Below are some records; reproduce them exactly.

EXTRACTED RECORDS:

◇ ◇ ◇

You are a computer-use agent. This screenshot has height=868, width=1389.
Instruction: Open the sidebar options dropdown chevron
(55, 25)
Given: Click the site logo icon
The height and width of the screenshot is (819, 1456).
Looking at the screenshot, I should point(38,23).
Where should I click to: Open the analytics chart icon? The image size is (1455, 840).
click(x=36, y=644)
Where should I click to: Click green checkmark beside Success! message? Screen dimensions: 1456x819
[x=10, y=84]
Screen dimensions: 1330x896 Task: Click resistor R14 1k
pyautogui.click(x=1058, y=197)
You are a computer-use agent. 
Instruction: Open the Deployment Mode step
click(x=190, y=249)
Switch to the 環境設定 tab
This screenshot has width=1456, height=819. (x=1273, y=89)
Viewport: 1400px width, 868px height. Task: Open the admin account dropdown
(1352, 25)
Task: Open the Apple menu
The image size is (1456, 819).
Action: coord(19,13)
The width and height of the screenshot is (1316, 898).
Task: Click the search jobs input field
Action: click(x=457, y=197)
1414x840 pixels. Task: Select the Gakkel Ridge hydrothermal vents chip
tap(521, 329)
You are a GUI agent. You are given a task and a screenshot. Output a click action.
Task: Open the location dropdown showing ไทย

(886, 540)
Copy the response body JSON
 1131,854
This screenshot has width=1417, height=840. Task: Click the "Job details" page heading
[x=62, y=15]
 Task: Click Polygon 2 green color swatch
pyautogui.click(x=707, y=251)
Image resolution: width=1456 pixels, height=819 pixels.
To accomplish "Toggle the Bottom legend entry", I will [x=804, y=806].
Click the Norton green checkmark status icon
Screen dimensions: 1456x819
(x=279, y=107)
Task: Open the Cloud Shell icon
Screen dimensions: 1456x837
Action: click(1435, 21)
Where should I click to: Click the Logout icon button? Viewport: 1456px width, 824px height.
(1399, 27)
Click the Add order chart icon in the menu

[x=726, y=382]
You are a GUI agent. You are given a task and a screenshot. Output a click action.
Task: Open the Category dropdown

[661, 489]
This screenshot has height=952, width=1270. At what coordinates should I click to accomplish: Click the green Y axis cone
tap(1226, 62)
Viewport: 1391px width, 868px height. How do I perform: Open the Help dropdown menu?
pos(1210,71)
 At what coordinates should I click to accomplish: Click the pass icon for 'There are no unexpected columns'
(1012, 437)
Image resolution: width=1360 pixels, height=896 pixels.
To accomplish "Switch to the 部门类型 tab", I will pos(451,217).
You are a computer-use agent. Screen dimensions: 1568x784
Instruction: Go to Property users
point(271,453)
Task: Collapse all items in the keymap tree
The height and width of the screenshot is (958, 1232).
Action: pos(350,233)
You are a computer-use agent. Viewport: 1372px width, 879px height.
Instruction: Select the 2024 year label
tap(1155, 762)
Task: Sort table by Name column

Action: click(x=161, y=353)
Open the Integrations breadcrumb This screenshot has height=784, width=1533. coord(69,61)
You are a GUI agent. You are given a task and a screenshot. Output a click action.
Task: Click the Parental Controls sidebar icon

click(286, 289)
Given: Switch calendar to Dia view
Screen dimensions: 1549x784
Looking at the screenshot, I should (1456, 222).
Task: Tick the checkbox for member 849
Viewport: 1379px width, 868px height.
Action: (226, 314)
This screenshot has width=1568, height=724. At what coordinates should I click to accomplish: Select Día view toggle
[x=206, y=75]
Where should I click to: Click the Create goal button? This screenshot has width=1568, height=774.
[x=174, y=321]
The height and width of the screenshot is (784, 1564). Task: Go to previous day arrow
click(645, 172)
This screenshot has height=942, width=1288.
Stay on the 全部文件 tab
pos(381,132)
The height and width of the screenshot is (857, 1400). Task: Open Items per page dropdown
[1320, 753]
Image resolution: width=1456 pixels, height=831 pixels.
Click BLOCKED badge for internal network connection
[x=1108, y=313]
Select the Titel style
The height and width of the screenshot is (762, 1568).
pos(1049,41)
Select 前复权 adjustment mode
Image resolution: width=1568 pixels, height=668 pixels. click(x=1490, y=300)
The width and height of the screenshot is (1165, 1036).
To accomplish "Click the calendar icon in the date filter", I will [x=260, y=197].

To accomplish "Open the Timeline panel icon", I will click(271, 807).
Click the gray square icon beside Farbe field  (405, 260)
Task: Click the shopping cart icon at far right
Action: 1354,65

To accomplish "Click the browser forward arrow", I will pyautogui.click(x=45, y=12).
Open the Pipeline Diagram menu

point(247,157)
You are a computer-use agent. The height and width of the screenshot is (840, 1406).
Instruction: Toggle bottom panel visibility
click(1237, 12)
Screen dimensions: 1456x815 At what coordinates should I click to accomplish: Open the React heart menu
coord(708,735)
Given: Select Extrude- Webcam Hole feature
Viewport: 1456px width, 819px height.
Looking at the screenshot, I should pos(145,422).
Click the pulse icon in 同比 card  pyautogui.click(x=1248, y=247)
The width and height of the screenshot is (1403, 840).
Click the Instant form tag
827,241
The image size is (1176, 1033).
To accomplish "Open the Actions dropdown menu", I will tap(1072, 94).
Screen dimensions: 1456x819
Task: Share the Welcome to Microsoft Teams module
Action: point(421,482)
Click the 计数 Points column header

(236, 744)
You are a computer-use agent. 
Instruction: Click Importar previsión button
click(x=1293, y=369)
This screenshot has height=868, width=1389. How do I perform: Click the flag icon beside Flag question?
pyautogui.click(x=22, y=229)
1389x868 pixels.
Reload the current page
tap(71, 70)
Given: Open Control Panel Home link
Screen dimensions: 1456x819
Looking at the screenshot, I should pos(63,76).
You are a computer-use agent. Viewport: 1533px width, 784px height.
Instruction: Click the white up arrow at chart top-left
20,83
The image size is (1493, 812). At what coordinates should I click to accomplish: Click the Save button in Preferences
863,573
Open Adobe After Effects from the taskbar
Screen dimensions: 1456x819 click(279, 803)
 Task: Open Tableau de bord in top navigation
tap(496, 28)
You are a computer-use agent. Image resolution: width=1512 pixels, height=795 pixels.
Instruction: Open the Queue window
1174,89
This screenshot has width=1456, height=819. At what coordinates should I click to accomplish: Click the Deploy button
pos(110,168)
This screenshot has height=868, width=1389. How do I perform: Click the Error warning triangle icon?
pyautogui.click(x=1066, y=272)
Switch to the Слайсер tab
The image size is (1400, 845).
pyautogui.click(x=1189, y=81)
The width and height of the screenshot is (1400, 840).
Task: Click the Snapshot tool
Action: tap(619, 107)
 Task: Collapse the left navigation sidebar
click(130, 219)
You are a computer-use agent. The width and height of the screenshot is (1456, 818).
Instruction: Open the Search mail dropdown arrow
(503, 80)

◇ ◇ ◇

TASK ANSWER:
You are a computer-use agent. This screenshot has height=868, width=1389.
Instruction: Open the sidebar options dropdown chevron
(55, 25)
Given: Click the site logo icon
The height and width of the screenshot is (819, 1456).
Looking at the screenshot, I should point(38,23).
Where should I click to: Open the analytics chart icon? The image size is (1455, 840).
click(x=36, y=644)
Where should I click to: Click green checkmark beside Success! message? Screen dimensions: 1456x819
[x=10, y=84]
Screen dimensions: 1330x896 Task: Click resistor R14 1k
pyautogui.click(x=1058, y=197)
You are a computer-use agent. 
Instruction: Open the Deployment Mode step
click(x=190, y=249)
Switch to the 環境設定 tab
This screenshot has width=1456, height=819. (x=1273, y=89)
Viewport: 1400px width, 868px height. Task: Open the admin account dropdown
(1352, 25)
Task: Open the Apple menu
The image size is (1456, 819).
Action: coord(19,13)
The width and height of the screenshot is (1316, 898).
Task: Click the search jobs input field
Action: click(x=457, y=197)
1414x840 pixels. Task: Select the Gakkel Ridge hydrothermal vents chip
tap(521, 329)
You are a GUI agent. You are given a task and a screenshot. Output a click action.
Task: Open the location dropdown showing ไทย

(886, 540)
Copy the response body JSON
 1131,854
This screenshot has width=1417, height=840. Task: Click the "Job details" page heading
[x=62, y=15]
 Task: Click Polygon 2 green color swatch
pyautogui.click(x=707, y=251)
Image resolution: width=1456 pixels, height=819 pixels.
To accomplish "Toggle the Bottom legend entry", I will [x=804, y=806].
Click the Norton green checkmark status icon
Screen dimensions: 1456x819
(x=279, y=107)
Task: Open the Cloud Shell icon
Screen dimensions: 1456x837
Action: click(1435, 21)
Where should I click to: Click the Logout icon button? Viewport: 1456px width, 824px height.
(1399, 27)
Click the Add order chart icon in the menu

[x=726, y=382]
You are a GUI agent. You are given a task and a screenshot. Output a click action.
Task: Open the Category dropdown

[661, 489]
This screenshot has height=952, width=1270. At what coordinates should I click to accomplish: Click the green Y axis cone
tap(1226, 62)
Viewport: 1391px width, 868px height. How do I perform: Open the Help dropdown menu?
pos(1210,71)
 At what coordinates should I click to accomplish: Click the pass icon for 'There are no unexpected columns'
(1012, 437)
Image resolution: width=1360 pixels, height=896 pixels.
To accomplish "Switch to the 部门类型 tab", I will pos(451,217).
You are a computer-use agent. Screen dimensions: 1568x784
Instruction: Go to Property users
point(271,453)
Task: Collapse all items in the keymap tree
The height and width of the screenshot is (958, 1232).
Action: pos(350,233)
You are a computer-use agent. Viewport: 1372px width, 879px height.
Instruction: Select the 2024 year label
tap(1155, 762)
Task: Sort table by Name column

Action: click(x=161, y=353)
Open the Integrations breadcrumb This screenshot has height=784, width=1533. coord(69,61)
You are a GUI agent. You are given a task and a screenshot. Output a click action.
Task: Click the Parental Controls sidebar icon

click(286, 289)
Given: Switch calendar to Dia view
Screen dimensions: 1549x784
Looking at the screenshot, I should (1456, 222).
Task: Tick the checkbox for member 849
Viewport: 1379px width, 868px height.
Action: (226, 314)
This screenshot has width=1568, height=724. At what coordinates should I click to accomplish: Select Día view toggle
[x=206, y=75]
Where should I click to: Click the Create goal button? This screenshot has width=1568, height=774.
[x=174, y=321]
The height and width of the screenshot is (784, 1564). Task: Go to previous day arrow
click(645, 172)
This screenshot has height=942, width=1288.
Stay on the 全部文件 tab
pos(381,132)
The height and width of the screenshot is (857, 1400). Task: Open Items per page dropdown
[1320, 753]
Image resolution: width=1456 pixels, height=831 pixels.
Click BLOCKED badge for internal network connection
[x=1108, y=313]
Select the Titel style
The height and width of the screenshot is (762, 1568).
pos(1049,41)
Select 前复权 adjustment mode
Image resolution: width=1568 pixels, height=668 pixels. click(x=1490, y=300)
The width and height of the screenshot is (1165, 1036).
To accomplish "Click the calendar icon in the date filter", I will [x=260, y=197].

To accomplish "Open the Timeline panel icon", I will click(271, 807).
Click the gray square icon beside Farbe field  (405, 260)
Task: Click the shopping cart icon at far right
Action: 1354,65

To accomplish "Click the browser forward arrow", I will pyautogui.click(x=45, y=12).
Open the Pipeline Diagram menu

point(247,157)
You are a computer-use agent. The height and width of the screenshot is (840, 1406).
Instruction: Toggle bottom panel visibility
click(1237, 12)
Screen dimensions: 1456x815 At what coordinates should I click to accomplish: Open the React heart menu
coord(708,735)
Given: Select Extrude- Webcam Hole feature
Viewport: 1456px width, 819px height.
Looking at the screenshot, I should pos(145,422).
Click the pulse icon in 同比 card  pyautogui.click(x=1248, y=247)
The width and height of the screenshot is (1403, 840).
Click the Instant form tag
827,241
The image size is (1176, 1033).
To accomplish "Open the Actions dropdown menu", I will tap(1072, 94).
Screen dimensions: 1456x819
Task: Share the Welcome to Microsoft Teams module
Action: point(421,482)
Click the 计数 Points column header

(236, 744)
You are a computer-use agent. 
Instruction: Click Importar previsión button
click(x=1293, y=369)
This screenshot has height=868, width=1389. How do I perform: Click the flag icon beside Flag question?
pyautogui.click(x=22, y=229)
1389x868 pixels.
Reload the current page
tap(71, 70)
Given: Open Control Panel Home link
Screen dimensions: 1456x819
Looking at the screenshot, I should pos(63,76).
You are a computer-use agent. Viewport: 1533px width, 784px height.
Instruction: Click the white up arrow at chart top-left
20,83
The image size is (1493, 812). At what coordinates should I click to accomplish: Click the Save button in Preferences
863,573
Open Adobe After Effects from the taskbar
Screen dimensions: 1456x819 click(279, 803)
 Task: Open Tableau de bord in top navigation
tap(496, 28)
You are a computer-use agent. Image resolution: width=1512 pixels, height=795 pixels.
Instruction: Open the Queue window
1174,89
This screenshot has width=1456, height=819. At what coordinates should I click to accomplish: Click the Deploy button
pos(110,168)
This screenshot has height=868, width=1389. How do I perform: Click the Error warning triangle icon?
pyautogui.click(x=1066, y=272)
Switch to the Слайсер tab
The image size is (1400, 845).
pyautogui.click(x=1189, y=81)
The width and height of the screenshot is (1400, 840).
Task: Click the Snapshot tool
Action: tap(619, 107)
 Task: Collapse the left navigation sidebar
click(130, 219)
You are a computer-use agent. The width and height of the screenshot is (1456, 818).
Instruction: Open the Search mail dropdown arrow
(503, 80)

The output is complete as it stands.